» Action item:
Using the records below, quote only the span that opens with the line containing "Open the Last 30 days dropdown" and closes with the line containing "Open the 104,234", exactly and inclusively.
------ Data for analysis
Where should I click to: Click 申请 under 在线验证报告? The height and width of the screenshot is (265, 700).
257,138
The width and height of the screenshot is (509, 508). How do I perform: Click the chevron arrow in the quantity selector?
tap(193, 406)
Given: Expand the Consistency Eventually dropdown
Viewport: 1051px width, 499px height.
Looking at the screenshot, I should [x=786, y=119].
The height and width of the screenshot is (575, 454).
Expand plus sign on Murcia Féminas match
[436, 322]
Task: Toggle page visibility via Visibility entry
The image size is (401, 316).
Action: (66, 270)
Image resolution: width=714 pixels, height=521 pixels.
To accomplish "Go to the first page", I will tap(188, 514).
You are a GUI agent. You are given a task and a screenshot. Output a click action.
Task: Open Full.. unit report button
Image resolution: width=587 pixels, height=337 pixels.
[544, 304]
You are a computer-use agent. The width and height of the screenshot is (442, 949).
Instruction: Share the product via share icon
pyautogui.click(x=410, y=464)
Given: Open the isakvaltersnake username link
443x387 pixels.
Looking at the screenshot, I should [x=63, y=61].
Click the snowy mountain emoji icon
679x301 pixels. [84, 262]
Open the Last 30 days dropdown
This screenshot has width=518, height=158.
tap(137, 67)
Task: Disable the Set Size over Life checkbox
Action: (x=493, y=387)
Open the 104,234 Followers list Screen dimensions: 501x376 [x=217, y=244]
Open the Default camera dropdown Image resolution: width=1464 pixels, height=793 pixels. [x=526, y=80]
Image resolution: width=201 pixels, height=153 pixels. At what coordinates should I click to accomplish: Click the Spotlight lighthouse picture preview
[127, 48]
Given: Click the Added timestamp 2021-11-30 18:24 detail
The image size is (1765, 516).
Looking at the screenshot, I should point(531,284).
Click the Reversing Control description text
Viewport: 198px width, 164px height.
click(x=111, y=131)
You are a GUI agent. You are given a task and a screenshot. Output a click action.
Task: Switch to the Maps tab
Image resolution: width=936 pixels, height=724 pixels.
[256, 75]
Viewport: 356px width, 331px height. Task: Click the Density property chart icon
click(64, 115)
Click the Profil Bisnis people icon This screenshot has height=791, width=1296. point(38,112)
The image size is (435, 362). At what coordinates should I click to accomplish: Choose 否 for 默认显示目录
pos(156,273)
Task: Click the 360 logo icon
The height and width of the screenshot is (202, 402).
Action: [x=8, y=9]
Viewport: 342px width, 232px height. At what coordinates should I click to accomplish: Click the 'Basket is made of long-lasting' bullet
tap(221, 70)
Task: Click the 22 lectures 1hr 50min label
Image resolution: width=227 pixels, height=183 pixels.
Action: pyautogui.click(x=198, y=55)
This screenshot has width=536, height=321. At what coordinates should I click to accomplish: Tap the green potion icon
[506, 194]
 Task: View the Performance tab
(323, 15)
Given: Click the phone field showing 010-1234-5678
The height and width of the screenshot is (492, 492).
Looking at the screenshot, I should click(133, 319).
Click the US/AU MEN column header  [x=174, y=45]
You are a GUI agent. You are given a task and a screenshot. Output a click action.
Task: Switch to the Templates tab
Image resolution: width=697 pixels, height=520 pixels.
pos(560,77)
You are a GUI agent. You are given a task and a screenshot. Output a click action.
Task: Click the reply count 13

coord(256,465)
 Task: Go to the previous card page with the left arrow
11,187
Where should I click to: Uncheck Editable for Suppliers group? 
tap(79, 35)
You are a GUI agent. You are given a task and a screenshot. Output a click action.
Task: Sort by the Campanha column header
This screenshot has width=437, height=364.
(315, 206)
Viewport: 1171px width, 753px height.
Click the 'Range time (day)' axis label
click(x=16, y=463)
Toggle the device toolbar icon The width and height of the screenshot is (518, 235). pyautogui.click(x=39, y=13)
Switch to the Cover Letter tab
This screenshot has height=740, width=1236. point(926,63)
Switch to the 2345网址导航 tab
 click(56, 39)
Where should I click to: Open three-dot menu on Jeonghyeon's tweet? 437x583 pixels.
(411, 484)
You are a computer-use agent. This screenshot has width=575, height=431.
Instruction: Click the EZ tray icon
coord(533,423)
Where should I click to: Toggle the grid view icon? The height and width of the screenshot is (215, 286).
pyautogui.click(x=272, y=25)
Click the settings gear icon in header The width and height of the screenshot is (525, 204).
------------
» Result for this task:
Open the Last 30 days dropdown
This screenshot has width=518, height=158.
tap(137, 67)
Task: Disable the Set Size over Life checkbox
Action: (x=493, y=387)
Open the 104,234 Followers list Screen dimensions: 501x376 [x=217, y=244]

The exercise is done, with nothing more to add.